NAPOLI – C’è una Napoli che non aspetta bandi, che non invoca finanziamenti pubblici e che non si arrende al silenzio. È la Napoli che domenica 28 dicembre dalle 19 in poi ha letteralmente invaso l’Auditorium Novecento, trasformando un’idea nata "dal basso" in un trionfo di note, talento e partecipazione. La serata finale dell’Open MIC di Nero Nelson non è stata solo un concerto, ma la dimostrazione plastica di come la pura passione possa supplire alla totale assenza di fondi, creando qualcosa di straordinario dal nulla.

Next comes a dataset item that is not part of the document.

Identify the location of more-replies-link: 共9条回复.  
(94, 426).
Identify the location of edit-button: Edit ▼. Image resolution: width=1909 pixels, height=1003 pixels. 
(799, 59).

Oltre 250 spettatori hanno sfidato il freddo dicembrino per ascoltare la nuova linfa della canzone d’autore partenopea. Sul palco, una staffetta incessante di oltre 40 artisti (selezionati tra più di 60 candidati nelle scorse settimane) che hanno portato di tutto: chitarre acustiche, pianoforti, l'intimità dell’ukulele, ma anche l'avanguardia di loop station, basi e consolle. Una complessità tecnica gestita con maestria da Fabrizio Piccolo (Phonotype) e dallo staff dell'Auditorium, che hanno garantito a ogni esordiente la dignità di un grande live professionale.
L'iniziativa, promossa da Napoli In Alta Rotazione e curata con dedizione quasi paterna da Nero Nelson, ha centrato un obiettivo ambizioso: dare una casa e una prospettiva a chi scrive musica oggi. Il premio più concreto? Venti di questi talenti entreranno a far parte di un CD celebrativo prodotto dalla storica etichetta Phonotype, un ponte ideale tra la gloriosa tradizione discografica napoletana e il futuro.

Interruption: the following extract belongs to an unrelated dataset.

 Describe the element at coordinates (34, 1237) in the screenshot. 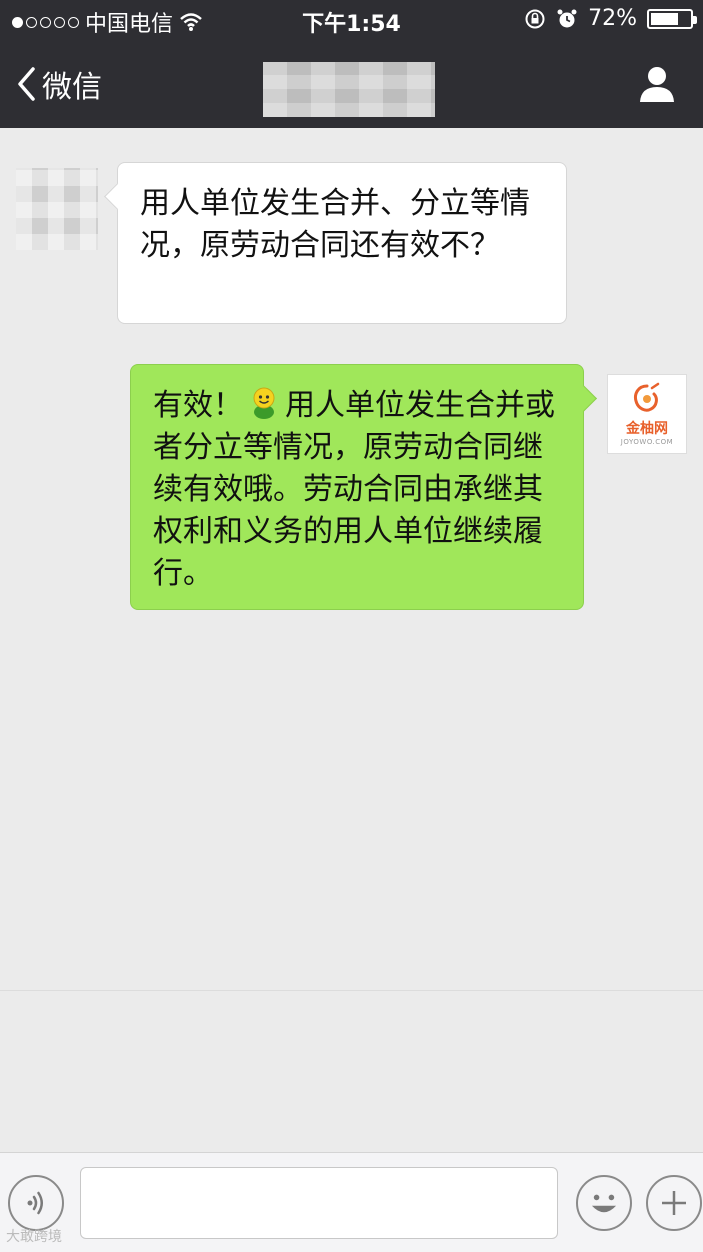

I see `watermark: 大敢跨境` at that location.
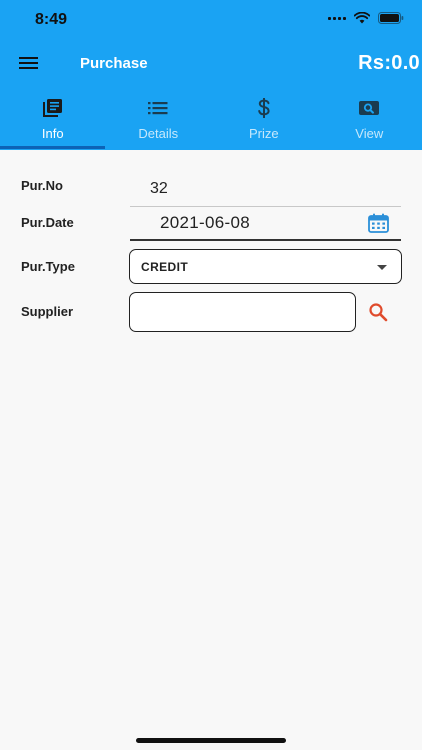 This screenshot has height=750, width=422. I want to click on signal-icon, so click(337, 18).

Non sono mancati i momenti di grande commozione. Lo stesso Nero Nelson è salito sul palco per uno struggente duetto con Alfredo D'Ecclesiis (de La Terza Classe), regalando una delle vette emotive della serata. Applauditissime anche le incursioni di Ugo Capolupo e dei Fratelli Katano, che hanno firmato la sigla d’apertura e chiusura, diventando il collante di questa kermesse. A sorpresa, tra il pubblico è apparso anche il rapper Lucariello, che ha voluto complimentarsi personalmente con Nelson per essere riuscito a mettere in piedi una macchina così complessa e riuscita contando solo sull'entusiasmo degli artisti.

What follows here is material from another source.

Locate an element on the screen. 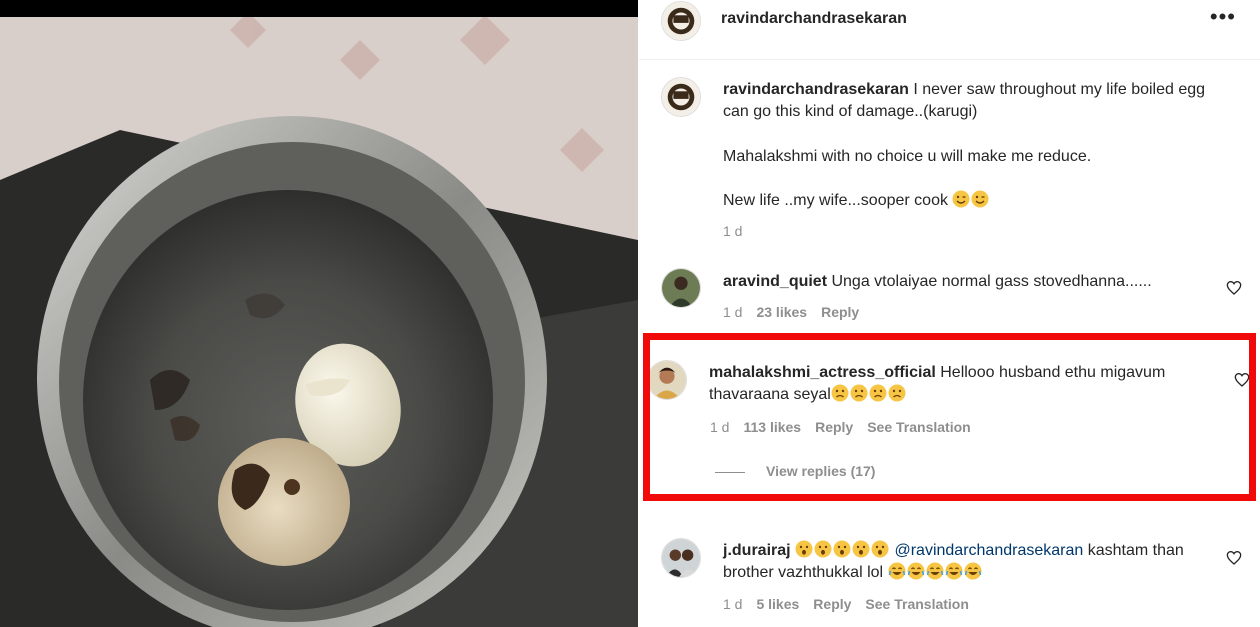  caption-avatar is located at coordinates (681, 97).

Il culmine è arrivato con la consegna dei premi, tra cui spicca l'omaggio alla psichedelia colta con il premio intitolato a Syd Barrett.
Primo Premio: D'Arco
Medaglia d'Argento: Didonna
Medaglia di Bronzo: Alia
Premio della Critica "Syd Barrett": Sebastian De Wil
Premio Miglior Performance: Nina Ambron
Premio Miglior Testo: Fabrizio Luglio
Premio Miglior Musica: Giadì
Si chiudono così i riflettori su un evento che lascia una lezione importante: per fare grande la musica non servono sempre i capitali, serve la visione. E Nero Nelson, insieme a tutti i ragazzi dell'Open MIC, ha dimostrato di averne da vendere.